## Zitierter Textauszug
Rosenmontagszug in Niers Wagenbauer gehen auf die Zielgerade

Nierst. · Etliche Arbeitsstunden sind notwendig, bevor die sich die Jecken an den farbenfrohen Wagen erfreuen können.

 Hermann-Josef, genannt Hermi, Schrills schminkt die Figur von Angelika Mielke-Westerlage.

Hermann-Josef, genannt Hermi, Schrills schminkt die Figur von Angelika Mielke-Westerlage.

Foto: Hans-Juergen Bauer (hjba)

Nebel wabert über die Felder in Meerbusch. Usselig ist das Wetter am Samstag. Ein Tag, um es sich drinnen gemütlich zu machen. Doch nicht so in Nierst. In Schuppen und Scheunen wird gewerkelt, denn es sind nur noch gut vier Wochen bis zum Rosenmontag. Im Nierster Brauchtumskalender ist das der Höhepunkt des Jahres.

Die Karnevalsgesellschaft Kött on Kleen zieht mit mehreren Mottowagen, Fußgruppen, dem Pajas und den Tollitäten durch das Dorf, um Bratwürste für das abendliche Schmausen einzusammeln – und viel Spaß zu haben. Das Motto lautet: „Meerbusch jöff et 50 Johr, nur Neesch, dat wohr schon emmer do“. Eine der Scheunen, in denen die zwölf Mottowagen gebaut werden, ist der Woltershof ganz am Ende des Dorfes Richtung Langst-Kierst. Hier empfängt Labrador Hunter die Besucher mit freudigem Gebell. Vorbei an etlichen Kisten Bier geht es zur großen Halle, in der die Männer arbeiten.

## Vorliegende Datensätze

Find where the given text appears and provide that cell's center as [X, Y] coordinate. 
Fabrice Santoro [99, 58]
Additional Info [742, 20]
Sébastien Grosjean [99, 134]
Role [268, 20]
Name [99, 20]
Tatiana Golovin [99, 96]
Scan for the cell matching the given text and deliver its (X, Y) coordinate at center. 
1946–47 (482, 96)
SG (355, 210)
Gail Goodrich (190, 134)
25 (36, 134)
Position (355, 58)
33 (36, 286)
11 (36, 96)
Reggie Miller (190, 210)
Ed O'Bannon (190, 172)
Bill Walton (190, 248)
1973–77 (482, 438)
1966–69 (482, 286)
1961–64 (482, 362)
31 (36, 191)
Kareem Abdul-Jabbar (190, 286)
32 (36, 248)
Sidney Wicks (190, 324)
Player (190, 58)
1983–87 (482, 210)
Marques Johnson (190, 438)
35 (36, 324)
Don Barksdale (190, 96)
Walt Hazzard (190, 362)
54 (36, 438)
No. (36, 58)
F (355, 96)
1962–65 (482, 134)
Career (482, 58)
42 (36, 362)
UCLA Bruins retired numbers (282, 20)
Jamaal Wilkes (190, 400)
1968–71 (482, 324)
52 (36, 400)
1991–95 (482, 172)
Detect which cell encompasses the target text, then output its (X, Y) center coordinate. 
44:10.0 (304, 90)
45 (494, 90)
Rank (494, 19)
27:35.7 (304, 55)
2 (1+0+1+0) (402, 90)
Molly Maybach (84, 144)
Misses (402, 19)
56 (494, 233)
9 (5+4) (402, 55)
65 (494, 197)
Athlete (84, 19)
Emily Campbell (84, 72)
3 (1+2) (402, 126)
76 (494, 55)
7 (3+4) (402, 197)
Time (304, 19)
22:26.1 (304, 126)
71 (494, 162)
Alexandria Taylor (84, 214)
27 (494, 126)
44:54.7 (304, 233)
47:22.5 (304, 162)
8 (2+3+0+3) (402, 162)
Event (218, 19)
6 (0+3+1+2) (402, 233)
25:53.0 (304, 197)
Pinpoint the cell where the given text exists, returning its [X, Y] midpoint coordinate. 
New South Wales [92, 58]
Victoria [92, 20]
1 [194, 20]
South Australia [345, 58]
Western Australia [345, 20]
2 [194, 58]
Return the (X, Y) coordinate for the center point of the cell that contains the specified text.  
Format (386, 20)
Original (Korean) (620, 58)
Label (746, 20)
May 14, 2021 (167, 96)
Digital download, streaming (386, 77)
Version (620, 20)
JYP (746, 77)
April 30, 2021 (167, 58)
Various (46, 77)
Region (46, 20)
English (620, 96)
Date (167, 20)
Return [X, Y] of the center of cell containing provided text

## Anforderungen
a - Schreibe den Abschnitt der Datensätze von ihrem Anfang bis einschließlich der Zeile mit „11 (36, 96)“ wortgetreu ab.
b - Führe den Text über den Wagenbau für den Nierster Rosenmontagszug nach seinem letzten Satz weiter.

## Erwartete Antworten
a -
Find where the given text appears and provide that cell's center as [X, Y] coordinate. 
Fabrice Santoro [99, 58]
Additional Info [742, 20]
Sébastien Grosjean [99, 134]
Role [268, 20]
Name [99, 20]
Tatiana Golovin [99, 96]
Scan for the cell matching the given text and deliver its (X, Y) coordinate at center. 
1946–47 (482, 96)
SG (355, 210)
Gail Goodrich (190, 134)
25 (36, 134)
Position (355, 58)
33 (36, 286)
11 (36, 96)

b -
Denn: „Nur Männer dürfen Mitglied bei Kött on Kleen werden und einen Mottowagen bauen. Sie müssen mindestens 16 Jahre alt sein und in Nierst wohnen“, erklärt der Pressesprecher des Vereins, Daniel Pennart. So streng waren 1905 die Regeln, an denen eisern festgehalten wird. Nur Junggeselle muss man heutzutage nicht mehr sein. Die Gruppe Wolters, die aus ehemaligen Fußballfreunden besteht, ist schon fast fertig. Rechts vom Eingang ist das Büdericher Rathaus auf einen landwirtschaftlichen Anhänger montiert. Hermann-Josef „Hermi“ Schrills legt letzte Hand bei den Malerarbeiten an, während Udo Wolters mit seiner Bohrmaschine Löcher in den Korpus bohrt.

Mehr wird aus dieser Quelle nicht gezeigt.